My last blog was about the dynamic tension between mental health and the inner voice. The gist was that we become conflicted if we are not attuned to our inner voice and speak and act accordingly. Conflicted inner eddies of thought and emotion then clutter the thought process which then leads to more conflicted untrue-to-ye-olde-inner-voice situations.
On first glimmer, it may seem that the inner voice is real easy to get a lock on, and the issue may be really pretty simple, not as thorny as some construe it to be.

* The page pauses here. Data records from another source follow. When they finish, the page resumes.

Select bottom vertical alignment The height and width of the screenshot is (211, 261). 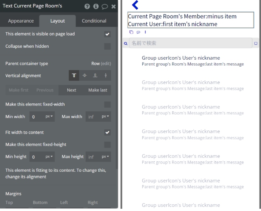[x=95, y=76]
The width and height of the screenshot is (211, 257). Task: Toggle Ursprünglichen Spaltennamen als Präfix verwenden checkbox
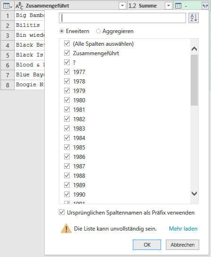(62, 212)
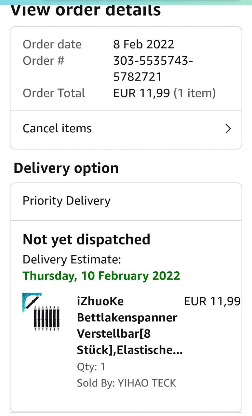252x416 pixels.
Task: Expand the Cancel items chevron arrow
Action: coord(228,129)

This quote below will, I believe, cast some light as to how troublesome it can actually be, finding, recognizing and then heeding that inner voice:
"Society and the family as it's psychosocial agent, has to solve a difficlut problem: How to break a person's will without his being aware of it. Yet by a complicated process of indoctrination, rewards, punishments, and fitting ideology, it solves this task by and large so well, that most people believe they are following their own will, and are unaware that their will itself is conditioned and manipulated." (Erich Fromm)

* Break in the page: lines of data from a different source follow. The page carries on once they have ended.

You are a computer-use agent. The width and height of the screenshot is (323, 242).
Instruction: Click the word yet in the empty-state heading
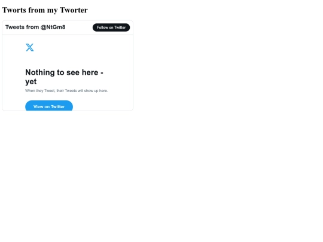click(31, 82)
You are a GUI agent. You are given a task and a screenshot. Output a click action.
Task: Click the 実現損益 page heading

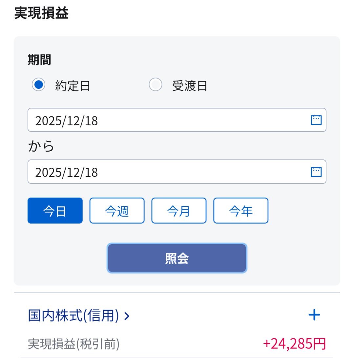click(x=41, y=13)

Yep. It got rolling right in the cradle. Mark Twain summed it up when he wrote, "They think they think." The very thinking process itself has to be re-examined, and the good bits kept, the crap bits thrown out. Then the whole inner voice dynamic can truly kick off.
All this is work. The work of introspection, and it is a job we are not trained to do in schools or any where else, and few of us have seen a model of a life that keeps regular and rigorous introspection as its balance spring.
But it's good work, if you can get into it. As one therapist observed, you have to work at this until it eventually becomes the only way for you to live. Then you are set.